Julia Reuter © RTL Deutschland / Marina Rosa Weigl Julia Reuter
Und wo steht die Branche nun in Bezug auf das sogenannte "New Work"? Ist das Thema schon überall angekommen? Und muss es das überhaupt? "Ich denke schon, dass die ganze Branche erkannt hat: New Work gehört nicht zu den Buzzwords, die gerade ‘en vogue’ sind und dann wieder verschwinden. New Work steht vielmehr für einen grundlegenden Wandel unserer Arbeitswelt in vielerlei Aspekten", sagt Julia Reuter, Geschäftsführerin Strategie, Personal und Kultur bei RTL Deutschland. Die Möglichkeit, das nun konkret umzusetzen, biete viele Chancen. Im eigenen Haus sei man in einem Transformationsprozess. Das Rebranding der Marke RTL sei der Start einer Reise gewesen, so Reuter. "Wir stehen jetzt noch am Anfang dieser spannenden Reise."

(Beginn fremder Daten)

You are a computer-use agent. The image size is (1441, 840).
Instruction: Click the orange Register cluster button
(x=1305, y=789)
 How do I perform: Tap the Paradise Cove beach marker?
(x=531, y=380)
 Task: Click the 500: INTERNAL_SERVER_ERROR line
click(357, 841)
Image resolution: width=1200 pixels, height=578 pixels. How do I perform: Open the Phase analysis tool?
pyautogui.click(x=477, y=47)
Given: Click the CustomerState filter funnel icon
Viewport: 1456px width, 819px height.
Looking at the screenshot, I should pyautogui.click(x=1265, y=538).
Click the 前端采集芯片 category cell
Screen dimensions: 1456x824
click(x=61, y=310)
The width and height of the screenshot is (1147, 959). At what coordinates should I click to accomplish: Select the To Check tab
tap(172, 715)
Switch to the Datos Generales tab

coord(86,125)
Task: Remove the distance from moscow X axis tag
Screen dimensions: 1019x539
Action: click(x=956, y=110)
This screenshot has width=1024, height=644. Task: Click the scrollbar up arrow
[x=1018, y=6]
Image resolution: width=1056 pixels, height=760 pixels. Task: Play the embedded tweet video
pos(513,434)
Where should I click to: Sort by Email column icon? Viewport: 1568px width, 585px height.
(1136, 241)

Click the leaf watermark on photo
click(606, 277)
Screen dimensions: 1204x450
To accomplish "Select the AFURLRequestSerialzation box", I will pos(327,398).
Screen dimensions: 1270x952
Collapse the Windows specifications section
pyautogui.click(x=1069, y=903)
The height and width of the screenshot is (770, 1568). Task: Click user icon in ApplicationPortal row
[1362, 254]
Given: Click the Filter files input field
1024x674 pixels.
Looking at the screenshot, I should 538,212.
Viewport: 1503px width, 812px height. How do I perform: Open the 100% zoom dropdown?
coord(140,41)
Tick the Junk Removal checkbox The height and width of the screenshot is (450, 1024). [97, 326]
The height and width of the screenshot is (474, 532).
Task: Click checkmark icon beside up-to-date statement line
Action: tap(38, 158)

Und Susanne Aigner sagt, als "stark zukunftsgerichtete Branche" sei man schon weiter als manch "klassischer Industriezweig". Das ergebe sich durch die stark digitalisierte Arbeitsweise und die Internationalität. Außerdem habe man Mittel und Wege gefunden, um unter veränderten Bedingungen produzieren zu können. "Aber natürlich gibt es nach wie vor Verbesserungspotenzial und auch innerhalb der Medienbranche sehe ich teilweise deutliche Unterschiede, wie die Unternehmen mit New Work umgehen. Das ist eine große Aufgabe für das Management. Ich denke es ist wichtig, der Belegschaft aktiv zuzuhören, Bedürfnisse zu identifizieren und einen gemeinsamen Weg in diese neue Arbeitswelt zu finden."

Hier und da stößt das Thema New Work in der Medienbranche aber sicherlich an Grenzen. Eben wie bereits erwähnt vor allem dann, wenn es an die Umsetzung bestimmter Produktionen geht. Florian Falkenstein, Geschäftsführer von Janus TV, sagt, es gebe in der Branche durchaus Teilbereiche, "die die Vorzüge von Digitalisierung und flexiblen Arbeitszeiten schon lange nutzen". Projektbezogenes Arbeiten ermögliche zudem auch heute schon eine individuelle Lebensführung. "Andererseits fordert unsere Arbeit oft viel Leidenschaft und die Bereitschaft, auch jenseits eines Achtstundentages individuell und innerhalb eines Drehteams tätig zu sein." Eine vollständige Flexibilisierung der Arbeit und eine komplette Entkopplung von Büros, Sets und Kollegen ist ohnehin nicht möglich.